Most people have heard the name Davy Crockett, but how many of them know exactly who Davy Crockett really was? He’s known as a frontiersman, popular for larger-than-life explorations that were dramatized into stage plays and storybooks, but throughout his life, being an adventurer was only a small part of what he had to offer his country.
Born David Crockett in Tennessee in 1786, Davy had an unconventional upbringing. At the age of 12, his father sold him into indentured servitude, in an effort to pay off the Crockett family’s debt. While he was treated well and paid for his services as a ranch hand in Virginia, Crockett soon wished to return home to Tennessee.
However, his return to his homeland was short, after he found that he was no fan of schooling. After coming to this realization, he moved back to Virginia and joined several cattle drives. He eventually worked to relieve all of his family’s debt, and finally moved permanently to Virginia to work for a cattle rancher.
Within a period of nine years, Davy Crockett married twice and fathered five children. Over those years, he led a quiet life, caring for his family alongside his brother’s family, and working on the cattle ranch he had worked on as a young man.
Then, in 1812, his family man attitude changed, and he began the lifestyle he is perhaps most famous for. During the war of 1812, he served under General Andrew Jackson, in the Tennessee militia. Crockett immediately joined the war effort, enlisting as a scout for a term of 90 days.

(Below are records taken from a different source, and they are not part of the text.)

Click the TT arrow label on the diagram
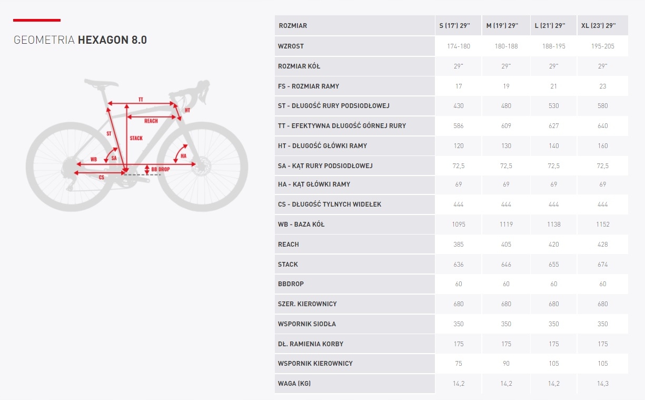 (x=141, y=100)
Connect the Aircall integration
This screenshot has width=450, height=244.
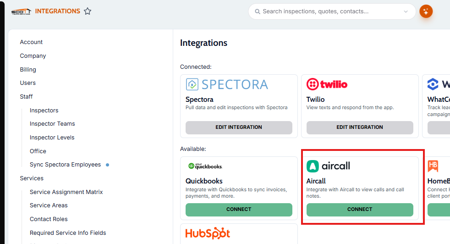360,210
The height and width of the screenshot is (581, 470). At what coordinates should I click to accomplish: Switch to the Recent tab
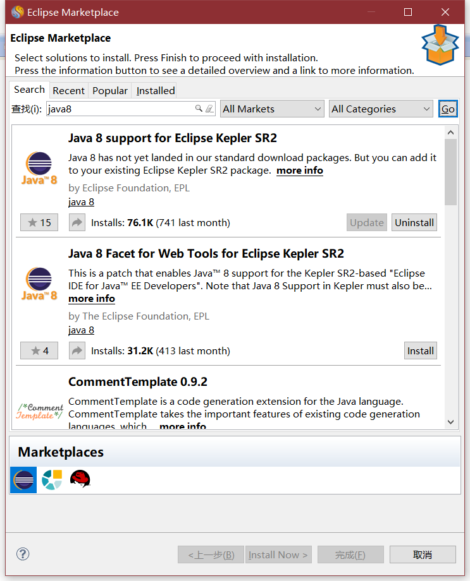point(68,90)
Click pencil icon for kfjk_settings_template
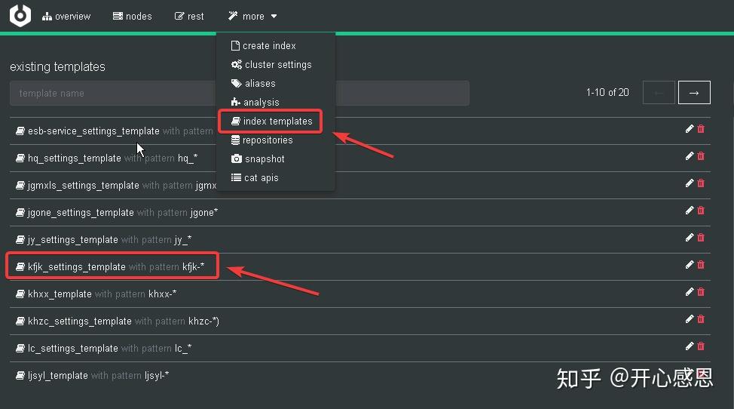 (x=690, y=265)
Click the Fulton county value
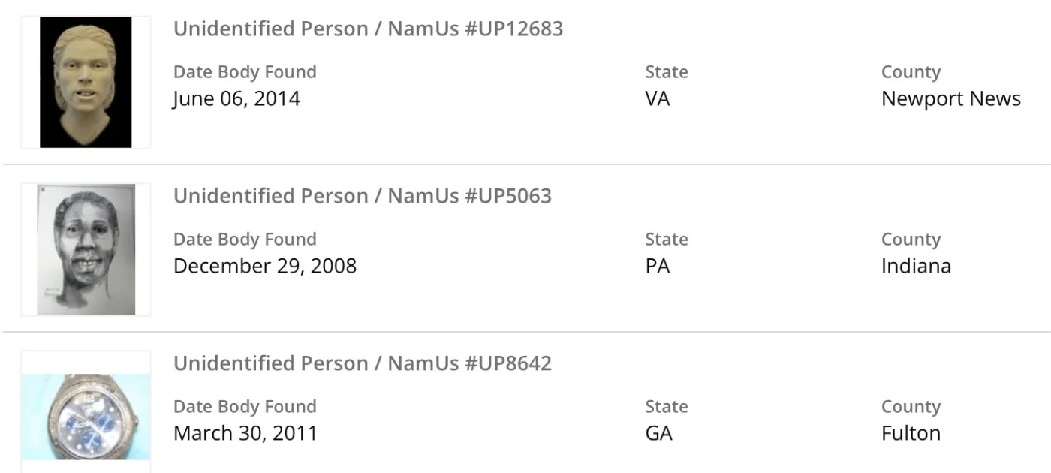This screenshot has width=1051, height=473. tap(911, 433)
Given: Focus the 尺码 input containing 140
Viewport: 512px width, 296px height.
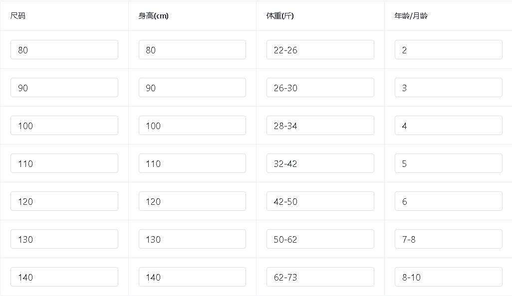Looking at the screenshot, I should pos(64,277).
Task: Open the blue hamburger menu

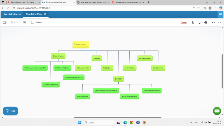Action: click(220, 14)
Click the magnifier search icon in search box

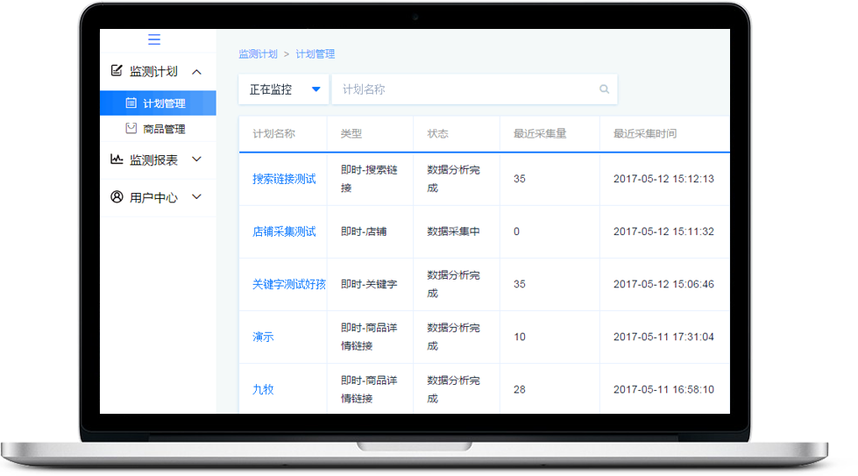604,89
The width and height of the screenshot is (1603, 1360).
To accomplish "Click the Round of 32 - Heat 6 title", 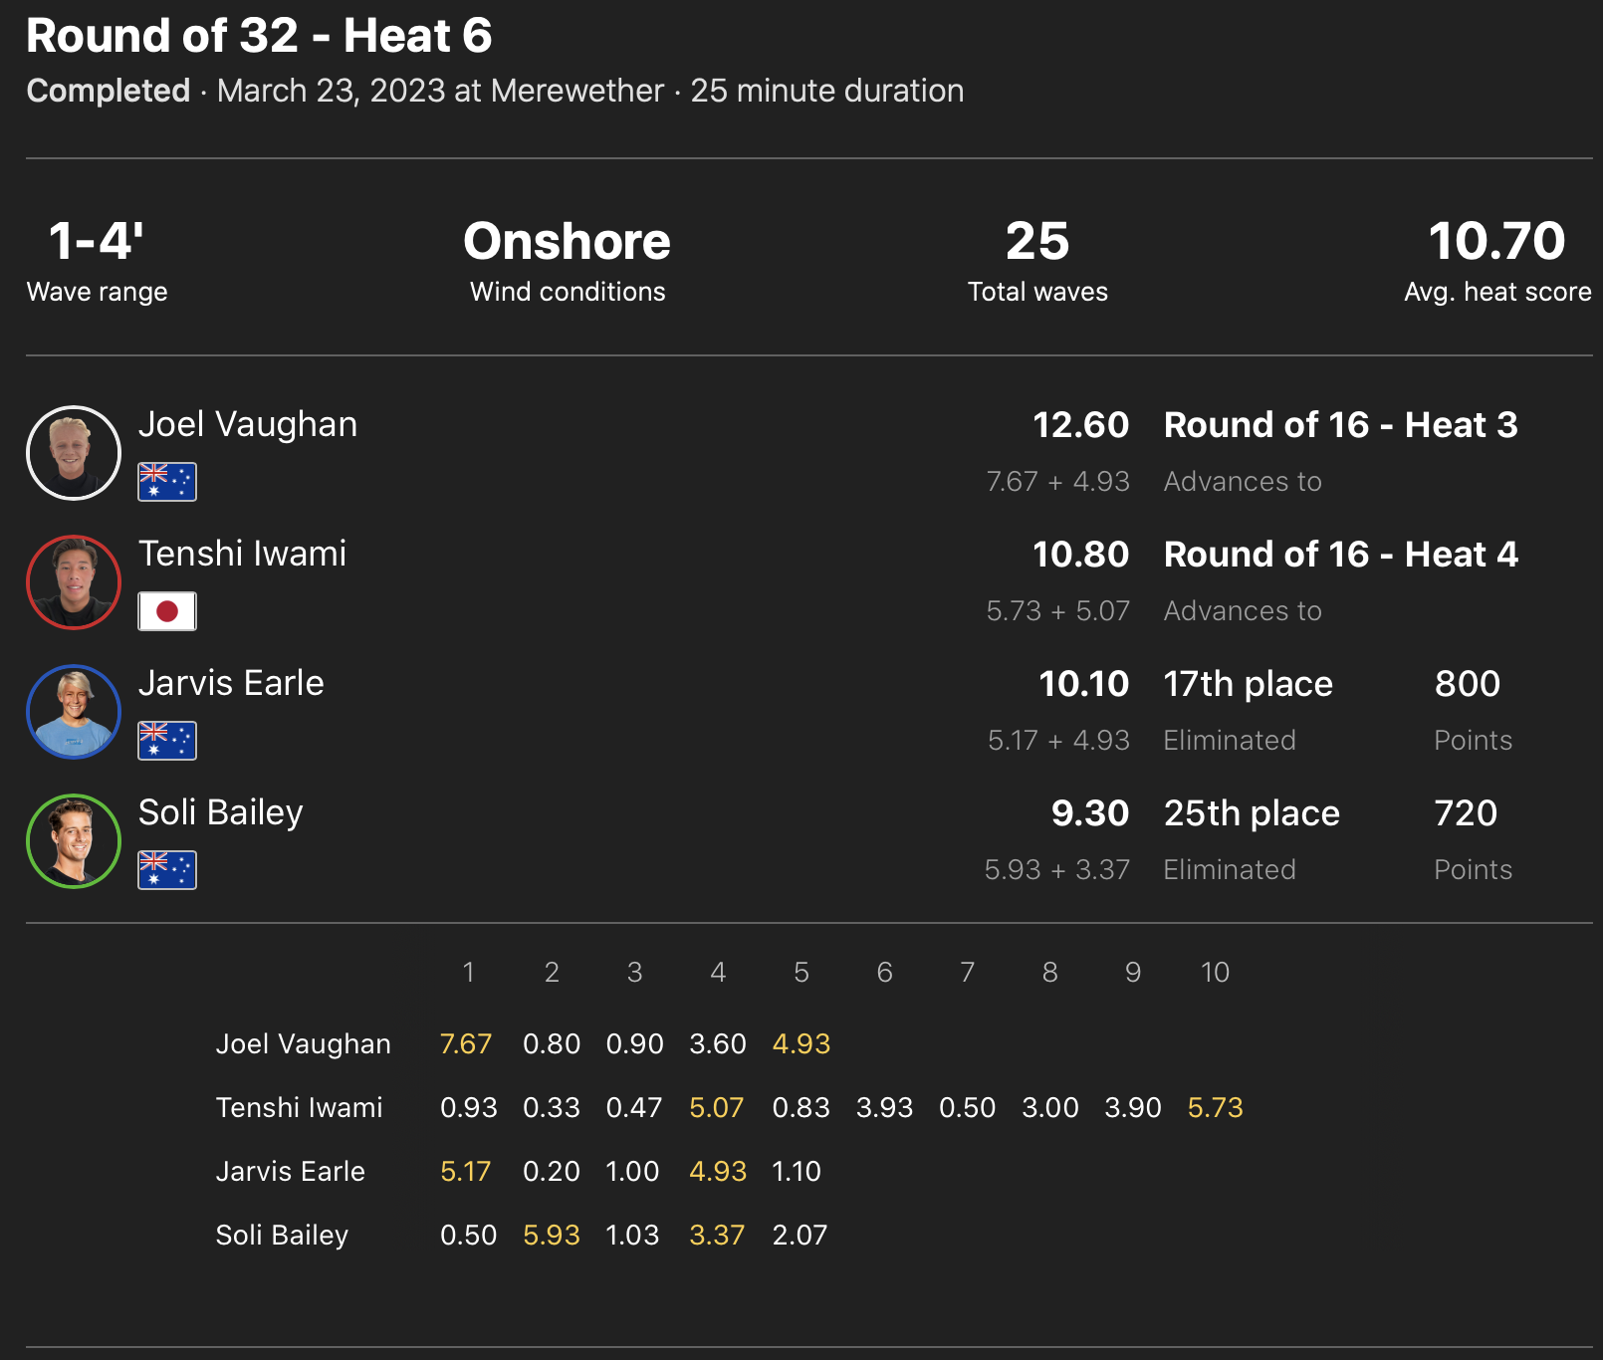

Rather than partake in the active fighting, Crockett found that his skills were better suited to hunting game to feed the soldiers, rather than killing Native American warriors. He served until the end of 1813, then again from 1814 to 1815, though he hired a young man to take his place through the end of his term.
In 1817, Davy Crockett moved west to Lawrence County, Tennessee, with his family. There, he thought he’d try his hand at a career in politics.
The attempt was, for the most part, a futile one. Though he was elected lieutenant colonel of the Fifty-seventh Regiment of Tennessee Militia, he was operating multiple businesses at the time and found himself torn between his work and his family. Eventually, he resigned and settled back into family life.
However, family life, it seemed, did not settle into him. Not long after he resigned from his post with the regiment, he was back in a political race, pushing for a seat in the Tennessee General Assembly. Alas, in 1821, he got his seat, and just three years later another one, in the United States House of Representatives.
As a politician, Davy Crockett was determined not to be a stuffy one. During his time in the House of Representatives, he tried his hand at several other hobbies such as manufacturing wood barrels and gunpowder. His biggest hobby, however, would become his most famous: big game hunting.
In the woods of Tennessee, Davy Crockett found fame hunting black bears and selling their pelts, meat, and oil for a profit. He claimed that between 1825 and 1826 he killed 105 bears. It was this claim, as well as his fondness for hunting other dangerous game, that made him the frontiersman so many people think of him as today.
In fact, in 1831, a play was written about his life, centering around the fictional frontiersman Nimrod Wildfire. Though it never referred to Crockett by name, there was no doubt he served as the inspiration. The play even forced Crockett himself to pen an autobiography, to make sure that everyone knew the truth about his marvelous adventures.
And, indeed, it was a good thing he wrote about his life in his autobiography. Just two years later, he would find himself struck down in the Battle of the Alamo.
According to accounts, Crockett was killed when the Mexican army invaded. However, controversy surrounded his death, as there were those who claimed he had surrendered to the Mexicans and was executed, though the rumors were unfounded.
Davy Crockett was perhaps remembered most for his excursions as a frontiersman, but the truth is that was just a small part of his life. His contributions to his country through his work as a politician and his servitude in several important American battles is commemorated with several monuments scattered throughout Texas and Tennessee. Today, his legacy still lives on through the many sayings of his published in almanacs throughout the years.
“Always be sure you are right,” one said, “then go ahead.”